Idrissa Konditamdé : Quand nous arrivons dans une commune, nous faisons à peu près 48heures ; nous arrivons la veille, on passe la nuit et le lendemain, on déroule les activités prévues. Puis, nous continuons dans la commune suivante où on y passe la nuit pour exécuter ensuite les activités le lendemain. Cette année, la Caravane va se dérouler du 16 au 22 juillet. C’est une période de pluies, certes, mais c’est également la période où les cas d’excision sont très élevés. C’est donc une période critique ; ce qui justifie que nous ayons maintenu l’activité malgré les aléas climatiques.

Lefaso.net : Quelles sont les principales leçons que vous avez tirées des éditions précédentes ?

Idrissa Konditamdé : Le premier constat est que l’approche participative et inclusive que nous utilisons est bien appréciée par les populations. En effet, on a constaté une forte mobilisation des jeunes dans toutes les communes où nous sommes passés. Nous avons également noté la mobilisation des autorités coutumières, religieuses et politiques autour de la question (partout, nous avons pu mobiliser toutes les couches de la société). On constate aussi la mobilisation de plus en plus de partenaires à nous accompagner ; ce qui témoigne de la pertinence de notre combat. Par ailleurs, les déclarations attendues sont rassurantes en ce sens qu’il est très rare de rencontrer une personne qui a un avis favorable à cette pratique. Les engagements signés par les leaders communautaires sont la preuve de leur décision de combattre l’excision dans leur commune.
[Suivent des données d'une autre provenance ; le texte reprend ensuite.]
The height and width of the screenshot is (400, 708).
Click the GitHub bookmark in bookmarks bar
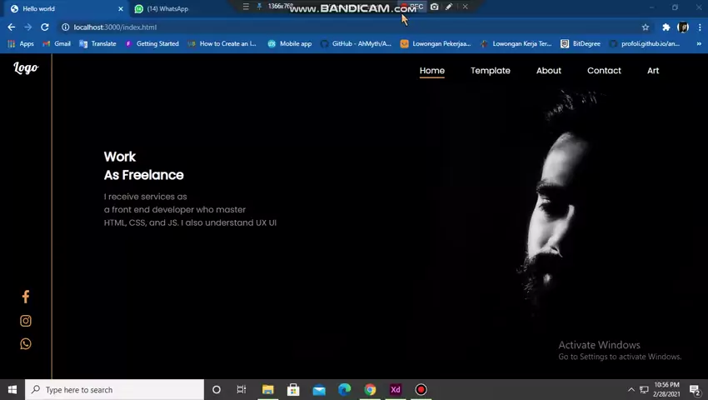coord(356,43)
Cependant, au-delà de ces notes positives, il y a des difficultés qu’il convient de signaler. La non-couverture de toutes les communes des régions que nous traversons réduit l’impact de nos activités. Il arrive qu’après notre passage dans une commune, on récence un cas d’excision dans une autre commune de la même province que nous n’avons pu prendre en compte faute de moyens. Pour pallier cela nous invitons les partenaires à renforcer leur accompagnement afin que nous puissions couvrir toutes les communes de la région concernée avant de passer à une autre région.

Lefaso.net : Lorsque les communes sont identifiées, comment se fait le travail préparatoire sur le terrain ?

Idrissa Konditamdé : Avant la Caravane, nous envoyons une équipe de prospection. Pour cette édition, la mission de prospection était dans les communes concernées, du 27 juin au 2 juillet.Cette démarche a permis de rencontrer, dans chacune des communes, le préfet, le maire, les associations de la localité, etc. Elle nous a permis d’échanger avec les autorités locales sur leurs attentes et de recueillir leurs conseils et suggestions. C’est pour cela d’ailleurs qu’il y a une légère modification de la date (c’était prévu de 10 au 16 juillet) pour tenir compte des recommandations des autorités locales. Au cours de cette mission nous avons également pu rencontrer des Je profite de l’occasion pour traduire mes remerciements aux autorités régionales et provinciales du ministère de la femme, la solidarité nationale et de la famille, aux préfets et maires des communes retenues pour leur disponibilité.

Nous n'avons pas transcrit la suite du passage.